As Coldplay's ‘Every Teardrop’ drew to a climatic conclusion on the Pyramid stage around midnight on Saturday we all counted up our miles. Dad finished with over 2,200 miles in his possession which meant he won the game, even though I had been the first to reach London after the nationwide journey around the board of the Smiley Miley Game and thus brining an end to the game.
Lynsey Ann had brought the Radio One Smiley Miley Road Show game up with her to Mum and Dad's on Saturday night to be played after we all demolished a delicious and rather impressive Chinese carry-out which included Chow Mein, King Prawns and Sweet and Sour chicken.
The Smiley Miley board game was based on the famous Radio 1 Road shows which toured the country every summer between the late seventies and the late nineties, entertaining the nation live on Saturday afternoons from various beaches and parks across the country. The young Reid family went to around three or four of them. The likes of Bruno Brookes, Phillip Schofield and the lovely Jackie Brambles would present the show live to the gathered locals. Games with lucky contestants plucked from the crowds included pop quizzes, 'Bits and Pieces' and 'Smiley Miley's Mileage Game'.

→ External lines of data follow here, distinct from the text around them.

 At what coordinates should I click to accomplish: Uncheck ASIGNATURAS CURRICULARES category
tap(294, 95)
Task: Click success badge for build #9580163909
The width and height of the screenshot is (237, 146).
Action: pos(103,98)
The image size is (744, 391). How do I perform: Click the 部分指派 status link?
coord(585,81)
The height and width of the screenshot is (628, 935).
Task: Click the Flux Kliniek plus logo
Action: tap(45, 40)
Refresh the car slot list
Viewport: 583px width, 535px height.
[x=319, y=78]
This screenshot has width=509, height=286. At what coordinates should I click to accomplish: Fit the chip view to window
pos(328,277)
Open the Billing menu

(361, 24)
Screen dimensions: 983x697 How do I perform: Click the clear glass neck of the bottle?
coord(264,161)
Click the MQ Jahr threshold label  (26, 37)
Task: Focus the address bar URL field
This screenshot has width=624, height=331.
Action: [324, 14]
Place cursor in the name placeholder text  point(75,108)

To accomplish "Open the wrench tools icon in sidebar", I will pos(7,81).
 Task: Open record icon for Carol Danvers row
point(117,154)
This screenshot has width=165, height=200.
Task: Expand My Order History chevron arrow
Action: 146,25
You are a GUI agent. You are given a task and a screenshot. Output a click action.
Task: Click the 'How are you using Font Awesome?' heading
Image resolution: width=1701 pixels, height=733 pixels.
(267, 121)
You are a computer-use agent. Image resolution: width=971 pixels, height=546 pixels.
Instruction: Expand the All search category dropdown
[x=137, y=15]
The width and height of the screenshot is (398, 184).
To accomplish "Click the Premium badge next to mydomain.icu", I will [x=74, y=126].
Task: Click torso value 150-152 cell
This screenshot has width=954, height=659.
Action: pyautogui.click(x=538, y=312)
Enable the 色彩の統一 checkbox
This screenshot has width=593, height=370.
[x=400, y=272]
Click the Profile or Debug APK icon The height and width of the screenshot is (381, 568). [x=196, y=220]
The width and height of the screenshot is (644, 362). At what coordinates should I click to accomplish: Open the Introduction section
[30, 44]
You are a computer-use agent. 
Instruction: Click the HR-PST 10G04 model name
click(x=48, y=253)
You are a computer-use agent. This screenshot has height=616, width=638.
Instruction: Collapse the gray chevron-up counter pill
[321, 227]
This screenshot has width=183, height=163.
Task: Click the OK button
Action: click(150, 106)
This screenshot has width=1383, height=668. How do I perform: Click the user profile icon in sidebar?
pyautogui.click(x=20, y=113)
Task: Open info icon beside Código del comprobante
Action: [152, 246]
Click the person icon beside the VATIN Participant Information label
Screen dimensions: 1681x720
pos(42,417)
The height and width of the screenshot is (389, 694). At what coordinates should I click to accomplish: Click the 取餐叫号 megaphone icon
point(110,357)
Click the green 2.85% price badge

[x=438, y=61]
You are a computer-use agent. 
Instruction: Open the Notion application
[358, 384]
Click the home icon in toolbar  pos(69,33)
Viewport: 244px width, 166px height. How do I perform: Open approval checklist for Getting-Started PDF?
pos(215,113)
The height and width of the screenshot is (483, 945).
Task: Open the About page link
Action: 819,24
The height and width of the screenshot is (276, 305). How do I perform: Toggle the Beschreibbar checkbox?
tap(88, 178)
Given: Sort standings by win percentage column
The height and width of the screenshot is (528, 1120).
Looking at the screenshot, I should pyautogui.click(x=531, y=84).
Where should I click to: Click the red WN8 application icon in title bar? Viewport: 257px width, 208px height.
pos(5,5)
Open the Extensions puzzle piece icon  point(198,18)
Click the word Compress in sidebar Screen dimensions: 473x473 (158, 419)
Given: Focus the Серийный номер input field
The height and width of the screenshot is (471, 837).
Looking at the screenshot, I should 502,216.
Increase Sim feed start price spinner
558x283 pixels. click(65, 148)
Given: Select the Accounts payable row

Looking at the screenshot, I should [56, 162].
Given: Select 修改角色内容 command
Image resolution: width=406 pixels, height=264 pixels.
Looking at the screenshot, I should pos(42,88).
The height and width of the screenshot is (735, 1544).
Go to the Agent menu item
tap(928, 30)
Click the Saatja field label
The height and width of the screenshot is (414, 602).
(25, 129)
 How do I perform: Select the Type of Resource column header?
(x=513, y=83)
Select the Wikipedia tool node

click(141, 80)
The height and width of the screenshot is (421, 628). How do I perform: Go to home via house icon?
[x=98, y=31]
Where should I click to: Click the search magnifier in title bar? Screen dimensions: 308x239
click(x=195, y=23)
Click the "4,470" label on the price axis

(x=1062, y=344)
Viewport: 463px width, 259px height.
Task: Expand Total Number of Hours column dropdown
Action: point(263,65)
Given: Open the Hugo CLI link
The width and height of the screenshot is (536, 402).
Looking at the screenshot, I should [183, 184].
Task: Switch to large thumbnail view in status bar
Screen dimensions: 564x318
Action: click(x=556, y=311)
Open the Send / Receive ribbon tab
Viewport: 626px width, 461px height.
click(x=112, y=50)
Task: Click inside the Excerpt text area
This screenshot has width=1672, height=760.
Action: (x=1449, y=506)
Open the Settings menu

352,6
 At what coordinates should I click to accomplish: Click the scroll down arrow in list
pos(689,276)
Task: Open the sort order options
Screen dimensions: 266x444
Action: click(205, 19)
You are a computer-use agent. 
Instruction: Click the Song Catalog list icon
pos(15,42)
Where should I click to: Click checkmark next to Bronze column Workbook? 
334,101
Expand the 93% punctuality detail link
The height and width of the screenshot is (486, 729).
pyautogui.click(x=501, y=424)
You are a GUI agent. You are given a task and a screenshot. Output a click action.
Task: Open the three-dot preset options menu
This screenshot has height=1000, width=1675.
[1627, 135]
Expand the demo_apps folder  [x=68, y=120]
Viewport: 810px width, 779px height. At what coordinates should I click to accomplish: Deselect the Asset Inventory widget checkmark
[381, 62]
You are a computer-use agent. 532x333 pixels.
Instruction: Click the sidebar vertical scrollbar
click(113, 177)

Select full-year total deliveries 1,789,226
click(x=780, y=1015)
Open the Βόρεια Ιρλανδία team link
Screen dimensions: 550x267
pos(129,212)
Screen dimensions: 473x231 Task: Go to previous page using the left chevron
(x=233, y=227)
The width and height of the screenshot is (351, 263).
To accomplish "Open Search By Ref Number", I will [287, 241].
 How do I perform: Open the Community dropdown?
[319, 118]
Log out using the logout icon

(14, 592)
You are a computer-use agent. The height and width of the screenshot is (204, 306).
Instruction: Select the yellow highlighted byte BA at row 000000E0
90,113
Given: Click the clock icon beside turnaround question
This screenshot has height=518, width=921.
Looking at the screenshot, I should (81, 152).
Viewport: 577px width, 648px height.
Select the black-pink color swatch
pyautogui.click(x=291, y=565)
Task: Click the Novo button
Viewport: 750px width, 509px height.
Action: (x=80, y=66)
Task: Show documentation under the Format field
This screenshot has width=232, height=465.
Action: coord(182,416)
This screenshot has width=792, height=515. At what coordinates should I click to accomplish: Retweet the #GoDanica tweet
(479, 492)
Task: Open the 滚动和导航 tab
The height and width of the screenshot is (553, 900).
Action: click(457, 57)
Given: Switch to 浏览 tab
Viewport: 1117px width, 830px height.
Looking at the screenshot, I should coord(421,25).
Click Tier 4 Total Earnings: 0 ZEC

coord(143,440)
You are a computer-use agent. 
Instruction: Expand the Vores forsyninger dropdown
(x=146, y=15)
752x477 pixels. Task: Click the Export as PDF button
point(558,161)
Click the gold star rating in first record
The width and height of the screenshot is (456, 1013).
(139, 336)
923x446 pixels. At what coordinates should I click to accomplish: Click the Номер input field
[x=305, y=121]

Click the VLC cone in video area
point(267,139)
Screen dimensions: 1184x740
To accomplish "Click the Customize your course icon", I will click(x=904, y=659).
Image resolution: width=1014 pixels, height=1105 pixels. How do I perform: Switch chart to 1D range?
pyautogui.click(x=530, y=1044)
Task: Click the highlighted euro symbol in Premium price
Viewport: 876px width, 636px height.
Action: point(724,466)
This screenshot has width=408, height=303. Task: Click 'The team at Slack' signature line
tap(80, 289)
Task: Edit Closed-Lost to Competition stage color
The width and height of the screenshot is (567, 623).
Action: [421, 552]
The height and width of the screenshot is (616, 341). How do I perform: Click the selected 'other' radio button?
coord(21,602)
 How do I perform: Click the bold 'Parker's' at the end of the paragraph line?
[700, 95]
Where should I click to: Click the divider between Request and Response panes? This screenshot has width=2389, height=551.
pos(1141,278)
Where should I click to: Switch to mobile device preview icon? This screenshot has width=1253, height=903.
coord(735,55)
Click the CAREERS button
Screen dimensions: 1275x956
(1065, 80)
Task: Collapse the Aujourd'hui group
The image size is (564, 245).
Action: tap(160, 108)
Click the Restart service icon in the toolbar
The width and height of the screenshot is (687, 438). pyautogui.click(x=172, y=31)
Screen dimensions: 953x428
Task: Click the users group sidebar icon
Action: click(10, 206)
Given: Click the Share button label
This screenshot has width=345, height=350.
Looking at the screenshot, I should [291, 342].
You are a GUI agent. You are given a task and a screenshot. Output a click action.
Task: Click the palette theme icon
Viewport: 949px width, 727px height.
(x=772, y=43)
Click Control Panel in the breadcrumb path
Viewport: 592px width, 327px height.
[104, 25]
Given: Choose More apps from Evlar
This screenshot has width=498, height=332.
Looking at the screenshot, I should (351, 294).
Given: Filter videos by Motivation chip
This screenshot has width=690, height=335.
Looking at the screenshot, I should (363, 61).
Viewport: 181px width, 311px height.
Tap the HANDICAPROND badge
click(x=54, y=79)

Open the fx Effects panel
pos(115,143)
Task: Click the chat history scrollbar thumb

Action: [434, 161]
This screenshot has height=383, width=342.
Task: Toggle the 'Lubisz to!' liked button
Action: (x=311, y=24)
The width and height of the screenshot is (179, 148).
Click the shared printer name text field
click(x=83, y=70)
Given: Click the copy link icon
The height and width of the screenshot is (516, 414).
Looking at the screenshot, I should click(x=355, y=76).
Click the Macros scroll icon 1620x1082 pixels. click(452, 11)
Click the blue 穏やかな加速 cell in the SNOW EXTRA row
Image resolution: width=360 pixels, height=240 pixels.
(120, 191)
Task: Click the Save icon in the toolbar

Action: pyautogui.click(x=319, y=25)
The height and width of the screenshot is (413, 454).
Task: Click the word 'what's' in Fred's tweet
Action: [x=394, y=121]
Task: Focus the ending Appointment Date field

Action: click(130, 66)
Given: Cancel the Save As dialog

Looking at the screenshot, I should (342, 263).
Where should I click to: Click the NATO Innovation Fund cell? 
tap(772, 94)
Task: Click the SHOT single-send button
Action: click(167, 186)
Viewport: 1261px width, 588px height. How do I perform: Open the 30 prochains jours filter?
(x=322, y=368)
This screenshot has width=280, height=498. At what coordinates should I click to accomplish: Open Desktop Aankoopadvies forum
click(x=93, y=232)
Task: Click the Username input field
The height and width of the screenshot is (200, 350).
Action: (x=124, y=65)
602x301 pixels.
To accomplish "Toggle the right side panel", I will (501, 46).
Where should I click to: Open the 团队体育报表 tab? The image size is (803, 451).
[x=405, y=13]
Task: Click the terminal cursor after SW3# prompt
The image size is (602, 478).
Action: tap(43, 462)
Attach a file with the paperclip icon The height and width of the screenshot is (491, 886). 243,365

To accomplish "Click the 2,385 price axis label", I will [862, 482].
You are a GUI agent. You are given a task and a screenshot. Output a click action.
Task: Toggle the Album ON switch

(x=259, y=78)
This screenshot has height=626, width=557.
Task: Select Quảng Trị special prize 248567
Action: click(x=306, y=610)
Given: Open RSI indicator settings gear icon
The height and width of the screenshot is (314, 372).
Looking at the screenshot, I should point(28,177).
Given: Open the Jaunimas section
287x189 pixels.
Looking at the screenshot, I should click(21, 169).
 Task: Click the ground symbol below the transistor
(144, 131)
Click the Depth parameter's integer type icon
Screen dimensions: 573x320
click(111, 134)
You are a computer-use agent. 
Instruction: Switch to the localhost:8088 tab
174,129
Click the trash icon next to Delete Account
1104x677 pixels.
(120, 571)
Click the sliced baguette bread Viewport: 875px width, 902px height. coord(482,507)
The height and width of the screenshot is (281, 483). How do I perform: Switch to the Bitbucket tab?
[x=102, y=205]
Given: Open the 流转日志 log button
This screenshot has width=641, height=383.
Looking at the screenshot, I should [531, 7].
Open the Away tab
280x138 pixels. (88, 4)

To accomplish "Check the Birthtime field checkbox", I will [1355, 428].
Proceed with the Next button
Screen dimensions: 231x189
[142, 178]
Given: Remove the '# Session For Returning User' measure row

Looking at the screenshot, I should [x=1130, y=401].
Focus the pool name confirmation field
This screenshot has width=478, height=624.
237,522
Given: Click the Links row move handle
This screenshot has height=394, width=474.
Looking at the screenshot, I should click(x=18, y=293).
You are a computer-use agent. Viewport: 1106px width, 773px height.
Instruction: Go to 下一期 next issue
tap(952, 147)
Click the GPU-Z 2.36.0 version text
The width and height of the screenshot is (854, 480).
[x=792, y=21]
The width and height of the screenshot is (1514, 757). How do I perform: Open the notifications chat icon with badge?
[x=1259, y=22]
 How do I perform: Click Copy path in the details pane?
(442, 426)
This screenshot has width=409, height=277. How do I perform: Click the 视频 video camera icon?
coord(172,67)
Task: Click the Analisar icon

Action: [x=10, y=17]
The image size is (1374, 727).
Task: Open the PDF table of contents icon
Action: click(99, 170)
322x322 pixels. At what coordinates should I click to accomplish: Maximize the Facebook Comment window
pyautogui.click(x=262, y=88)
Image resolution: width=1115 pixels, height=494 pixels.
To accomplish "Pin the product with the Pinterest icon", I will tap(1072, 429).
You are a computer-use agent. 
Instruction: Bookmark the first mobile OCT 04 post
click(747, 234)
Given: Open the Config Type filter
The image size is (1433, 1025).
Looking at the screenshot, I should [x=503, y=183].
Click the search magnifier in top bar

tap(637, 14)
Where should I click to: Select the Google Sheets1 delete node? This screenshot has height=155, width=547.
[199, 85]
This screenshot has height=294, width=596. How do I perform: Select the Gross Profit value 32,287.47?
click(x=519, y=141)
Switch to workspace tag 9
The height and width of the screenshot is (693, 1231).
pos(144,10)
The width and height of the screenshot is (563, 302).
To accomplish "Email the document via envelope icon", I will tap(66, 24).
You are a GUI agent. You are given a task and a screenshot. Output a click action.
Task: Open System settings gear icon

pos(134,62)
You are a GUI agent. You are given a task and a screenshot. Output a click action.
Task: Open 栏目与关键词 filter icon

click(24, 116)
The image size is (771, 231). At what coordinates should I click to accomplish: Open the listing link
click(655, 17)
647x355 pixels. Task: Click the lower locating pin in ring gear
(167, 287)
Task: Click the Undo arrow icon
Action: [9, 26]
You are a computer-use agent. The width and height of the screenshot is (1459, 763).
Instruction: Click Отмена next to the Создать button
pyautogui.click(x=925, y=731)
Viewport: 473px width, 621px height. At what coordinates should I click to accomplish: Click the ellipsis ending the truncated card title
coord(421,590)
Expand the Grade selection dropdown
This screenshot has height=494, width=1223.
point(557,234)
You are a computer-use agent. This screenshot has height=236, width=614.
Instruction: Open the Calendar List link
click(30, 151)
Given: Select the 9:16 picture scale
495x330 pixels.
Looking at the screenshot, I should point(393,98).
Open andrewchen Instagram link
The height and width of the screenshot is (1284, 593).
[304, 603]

In 'Bits and Pieces' a small sample of a tune was played and you had to guess the artist, song name, or both, a game which I ended up introducing into the family Christmas quizzes I used to put together for the Big Boxing Night bashes we used to have. Mum and Dad's vinyl collection always came in quite handy for that particular round. I'd use the linked tape recorder to make cassettes up full of five to ten second clips from records that my Mum and Dad had bought over the years and apparently forgotten the sound of after a few beers on Boxing Night. I still use the old 'Bit and Pieces' routine occasionally in homemade quizzes to this day. Instead of the old tape recorder I now use the Mac's Garageband application. It's much easier to blend the tracks and even distort them but it's strangely not as much fun.
I miss cassettes. Music in a thin plastic case on a magnetic tape played when wound between two cogs. How cool does that sound? Antiquated, but cool! They were so brilliantly temperamental too.
I spent many an afternoon trying to wind a tape smoothly back inside it's cassette casing. Hours of fun! Once successfully all wound back into place, I'd plug the tape victoriously back into the my cassette player, pressing play with a satisified grin, only to hear the music start warping and morphing, after a few minutes, into a chewed up garbling noise. A wonderful alien noise the BBC's Radiophonic workshop could not easily produce.
Anyway, the BBC finally axed the Radio 1 Roadshow in 2000 replacing it with the present day, annual, festival wannabe, Big Weekend. Probably a good move in the end up as The Big Weekend now attracts pretty big, international names such as the Foo Fighters, Lady Gaga and Madonna.
Del Amitri and Status Quo were the big crowd pullers of the Road Show. Not quite the same.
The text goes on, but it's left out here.